ABSTRACT

Hobbes's moral philosophy calls attention to a purpose or 'end' all rational people can agree is good, and it specifies types of behaviour that are means to that end. The end and the means are supposed to be discoverable even in the state of nature. Each pre-political person can agree to call peace 'good', for each can see that peace is a means of selfpreservation. Seeing that peace is good, each can see the good in virtuous types of behaviour - charity, equity, complaisance, forgiveness - enjoined by the laws of nature. But seeing only this much, each person is not unequivocally obliged to act virtuously, for each person must be sure it is safe to do so, and it may be dangerous if the next person is prepared to act iniquitously or in contravention of the laws of nature.
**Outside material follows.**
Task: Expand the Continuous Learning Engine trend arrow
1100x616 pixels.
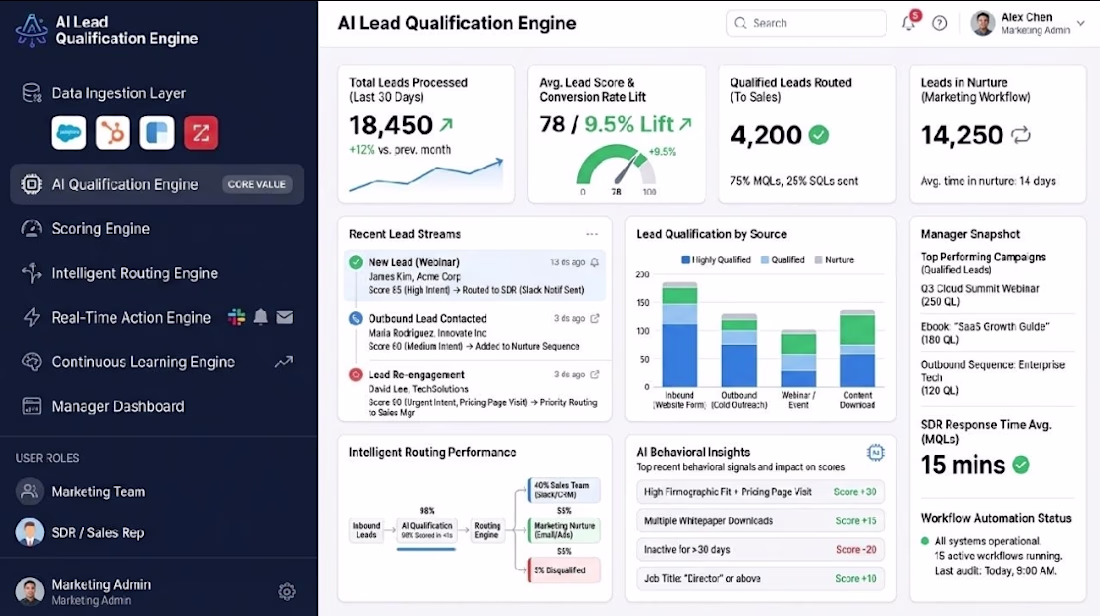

The next person may be prepared to act iniquitously: in the state of nature he may think it is unsafe to act in any other way. And there is no gainsaying him. Since each man in the state of nature is entitled to preserve himself by any means he thinks suitable (L, ch. 14, E III 117; EL, Pt. 1, ch. 14, viii. 71; De Cive, ch. 1, x, E II 9), and since this entitlement may be a matter of common knowledge (De Cive, ch. 1, ix, E II 9), it is not necessarily safe to abide openly by the laws of nature. One is always obliged to try to abide by the laws, to give them due weight in one's practical deliberation, but giving them due weight may be done in private or in foro interno: one is not always obliged to abide by the laws openly, i.e. in one's actions or in foro externo.